Mantle cell lymphoma (MCL) is hallmarked by IGH-mediated t(11;14)(q13;q32) resulting in deregulation of CCND1. This gene encodes cyclin D1 that together with cyclin D2 and -D3, plays a key role in cell cycle progression. Given that cyclin D1 is not expressed by normal B lymphocytes, its aberrant expression in lymphoma has a diagnostic value. Recently, it has been shown that rare cyclin D1-negative MCL cases express either cyclin D2 or cyclin D3. The molecular mechanisms underlying these events are unknown. We report here the genetic characteristics of 12 MCL cases without cytogenetic and FISH evidence of CCND1 rearrangement. These cases were collected over the last 15 years; they displayed the typical morphology and gene expression profile (determined by comparative expressed sequence hybridization) of MCL. Of interest, 5 of these lymphomas revealed cerebral or meningeal lesions at diagnosis or during a course of disease. Immunohistochemistry and RT-PCR studies showed a lack of expression of D-type cyclins in 2 cases.
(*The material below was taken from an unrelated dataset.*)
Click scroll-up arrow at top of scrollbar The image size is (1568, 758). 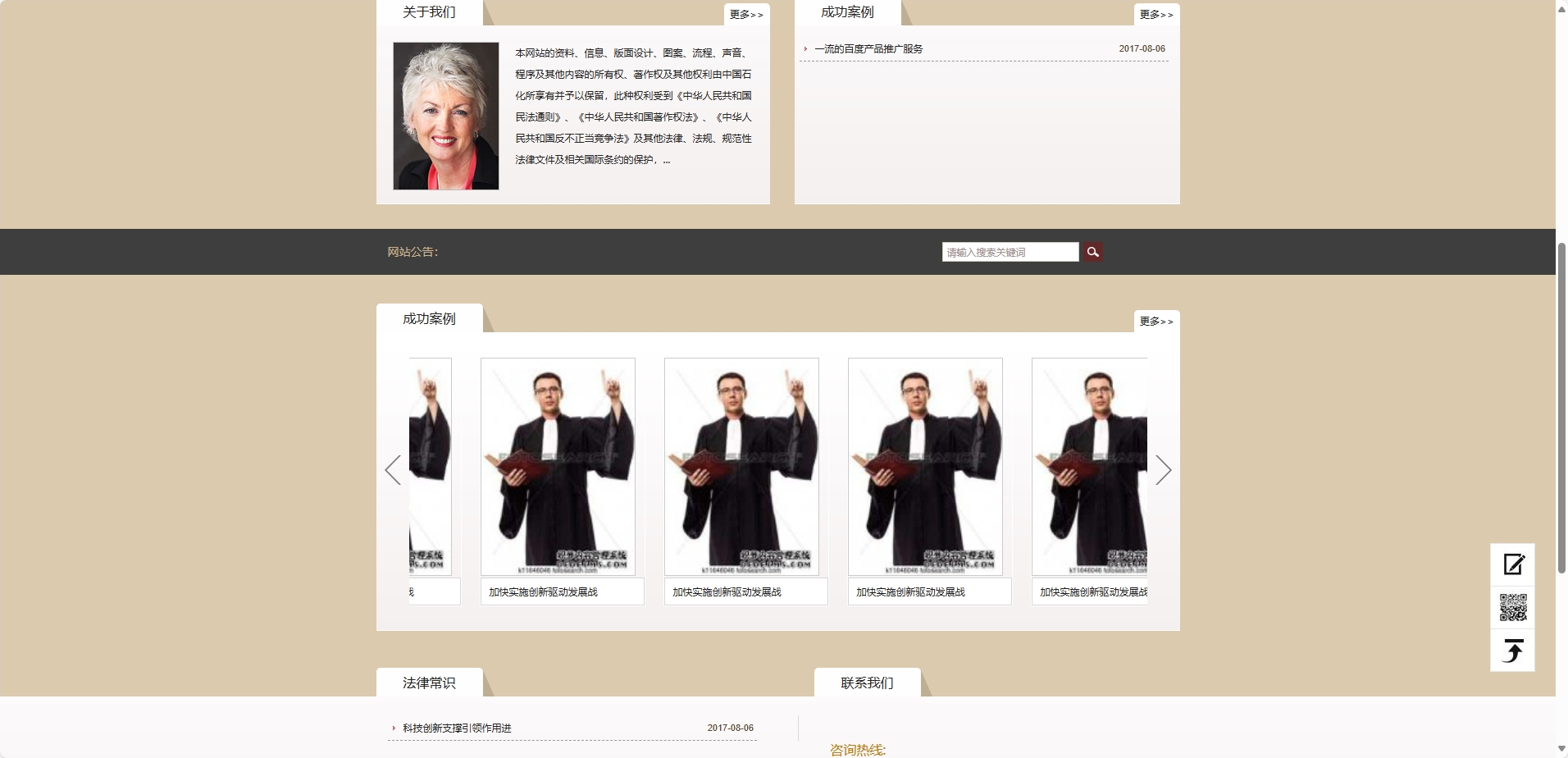click(x=1561, y=7)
One of these cases was documented by t(2;14)(p24;q32) targeting NMYC, as shown by FISH and qRT-PCR. In this case upregulation of NMYC possibly led to inactivation of Rb and an aberrant progression of G1/S transition. The second case was characterized by a complex karyotype including loss of 17p. In the remaining 10 cases expression of cyclin D1, -D2 and -D3 in respectively 3, 2 and 5 cases was found. Cytogenetics and FISH identified t(2;12)(p11;p13) resulting in the IGK-CCND2 rearrangement in 1 of the 2 cases expressing cyclin D2 and der(14)t(6;14)(p21;q32) and der(20)t(14;20)(q32;p13) in one of the cases expressing cyclin D3. The breakpoint at 6p21 however was mapped distal to CCND3. FISH studies of p16, p27, p53 and Rb performed on all cases except one, identified loss of one copy of 1 to 4 of the analyzed genes in 7 cases. These data support the existence of t(11;14)-negative MCL that frequently express one of the three D-type cyclins. In one of the cases a new IG translocation affecting NMYC was found. Other genetic aberrations possibly involved in pathogenesis of t(11;14)-negative MCL included chromosomal translocations affecting CCND2 and unidentified genes at 6p21 and 20p13, and loss of tumor suppressor genes involved in cell cycle regulation.